あけび蔓

あけびは木通科に属する落葉灌木で、
とくに青森県の八甲田、十和田湖周辺と岩木山一帯に繁茂している。

このつるを巧みに利用し、工芸化する技術は、
江戸時代から伝えられており、岩木山麓の温泉で、
湯治客への土産品として炭籠や手提げ籠等を作ったのが始まりといわれています。

これに近代的なセンスを織り込み、
民芸調に仕上げた製品は美しさと堅牢さをかわれ、
民芸品としてばかりではなく観光のお土産品などにも広く愛好され、
国内はもとより輸出品としても、津軽の重要な特産の一つともなっています。

現在では、バックやランプシェード、花籠など様々なデザインの製品がつくられています。

また、山ぶどう皮で作られたものもあり、あけびつるとは一味違った風合いのものとなっています。
これを機会に、自然素材で作られたカゴやバックをおしゃれに使ってみてはいかがでしょうか。

工程

山での材料の採取から始まり、長い間乾燥させた後、
数日間水に浸して柔らかくし、手作業でひとつひとつ丁寧に編んでいくことによりようやく製品が完成します。

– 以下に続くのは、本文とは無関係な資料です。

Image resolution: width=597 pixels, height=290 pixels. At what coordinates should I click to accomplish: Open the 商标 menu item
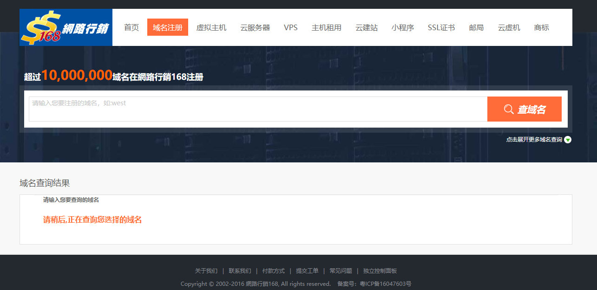click(x=542, y=27)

大変手間が掛かっていますので、多少お値段が高めに感じられるかもしれませんが、
堅牢に作られている為、長い期間使い続けることができます。
中には親子二代にわたって使い続けている方もいらっしゃるようですし、
使い続けるほどに風合いが深みを増していきます。

お手入れの方法

長く使っていただく為にご注意していただくこと

①ほこりが付いた場合は、たわしなどで軽く払って下さい。

②ひどく汚れた場合は、洗剤を使わずたわしなどで軽く水洗いして陰干しをして下さい。

③湿気が多い場所に長く放置しておきますと、カビが付くことがありますので、
洗剤を使わずたわしなどで軽く水洗いして陰干しをして下さい。